Source document ->
========================================

4) I know people are talking about getting feedback from the community and several people have discussed “collaborating” with police.  I would like to understand exactly HOW people intend to collaborate with police so that relationships are enhanced and goals are achieved beyond sharing what the community’s feedback is. 

DEMERIKE PALECEK: Beyond the required monthly meetings, I will utilize a variety of mediums to solicit feedback from community members, including office hours, neighborhood meetings (with and without police present), and online forms (with the option of anonymity). This provides a means for their ideas to be heard, even those who may not feel comfortable speaking directly to police about them.  I also have several community events throughout the year: bookbag, coat, food and holiday present drives. Officers are always invited to collaborate, help, and volunteer. The average age that children start fearing the police is 7, underscoring why we need to start a strong trusting bond where people feel safe calling the police. I am proud to be actively involved in efforts that work toward this goal.

DAN RICHMAN: As a member of the district council, one of my responsibilities will be putting together monthly meetings with the community.  In addition to that meeting, as a way to collaborate and build trust with the police, I would put together another meeting with a pre-set agenda with the community and the police.  I believe these meetings would be a good start with collaboration and building trust.

MAURILO GARCIA, JENNY SCHAFER, and SAM SCHOENBERG: Our work will require sustained communication and outreach with police leaders and beat officers. We plan to build strong working relationships with the Town Hall police department by engaging in open, respectful dialogues to help meet our goal of having responsible, effective, and fair policing in our community. To date, we have been fortunate enough to speak with police officers on an individual basis and have been given strong support in these conversations once they have had the opportunity to hear about our platform. Once in office, we hope to hold regular meetings with officers to communicate information between the District Council and the Police Department. Police officers need to know and trust that our community is invested in their well being because they play a significant role in creating public safety. We are committed to spending the time and effort it will take to establish this working relationship.

========================================

Supplied entries ->
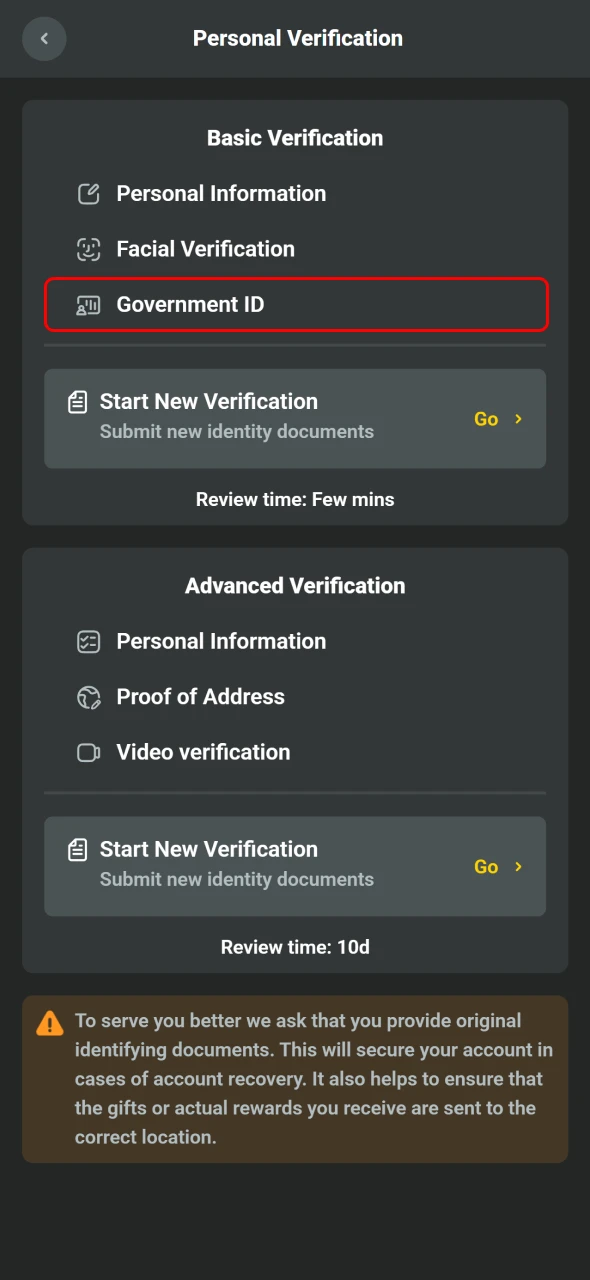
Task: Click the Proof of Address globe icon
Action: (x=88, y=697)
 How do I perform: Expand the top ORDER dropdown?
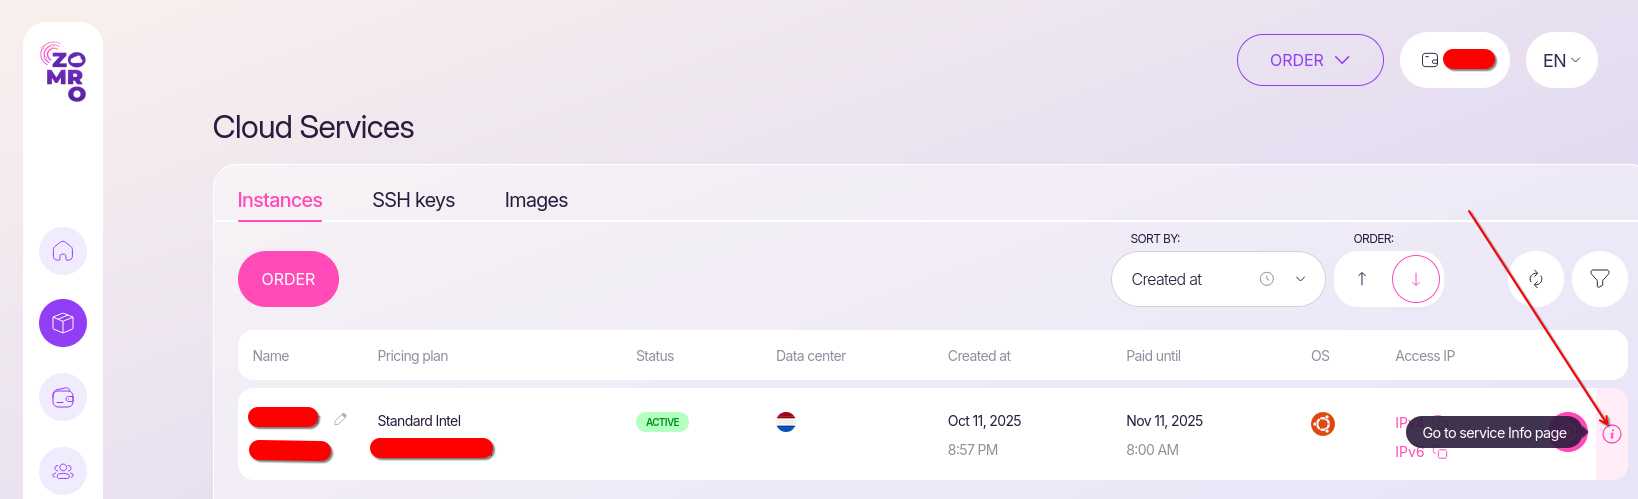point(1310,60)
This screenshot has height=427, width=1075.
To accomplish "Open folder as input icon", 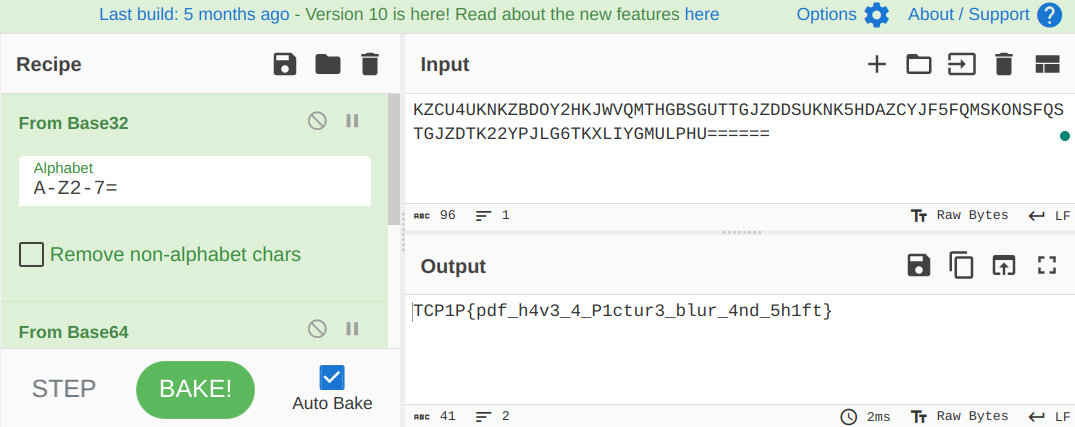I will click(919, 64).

========================================

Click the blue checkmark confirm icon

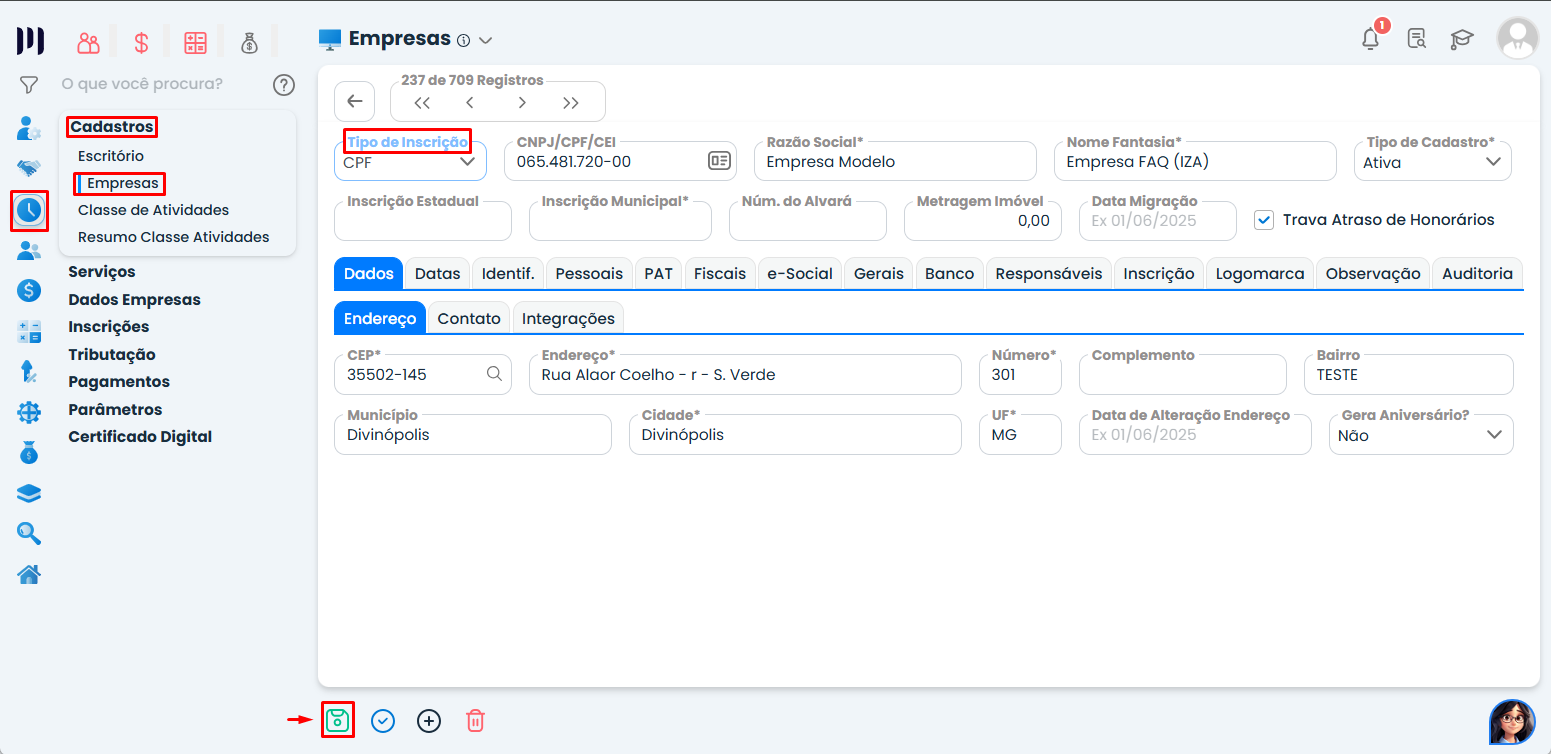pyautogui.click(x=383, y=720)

========================================

Work to do ->
**A)** Reproduce the part of the candidate responses on police collaboration that begins at the words "DAN RICHMAN: As a" and stops after "and building trust.".
**B)** Do these statements agree with the candidate responses on police collaboration? For each, answer yes or no and quote the deciding words.
(i) Demerike Palecek plans to let community members give feedback through online forms without revealing who they are.
(ii) Dan Richman proposes an extra meeting between the community and the police with no agenda set in advance.
(iii) Maurilo Garcia, Jenny Schafer, and Sam Schoenberg say they have not yet spoken with any police officers.

Solution set ->
**A)**
DAN RICHMAN: As a member of the district council, one of my responsibilities will be putting together monthly meetings with the community.  In addition to that meeting, as a way to collaborate and build trust with the police, I would put together another meeting with a pre-set agenda with the community and the police.  I believe these meetings would be a good start with collaboration and building trust.

**B)**
(i) Yes: "online forms (with the option of anonymity)"
(ii) No: "I would put together another meeting with a pre-set agenda with the community and the police"
(iii) No: "To date, we have been fortunate enough to speak with police officers on an individual basis"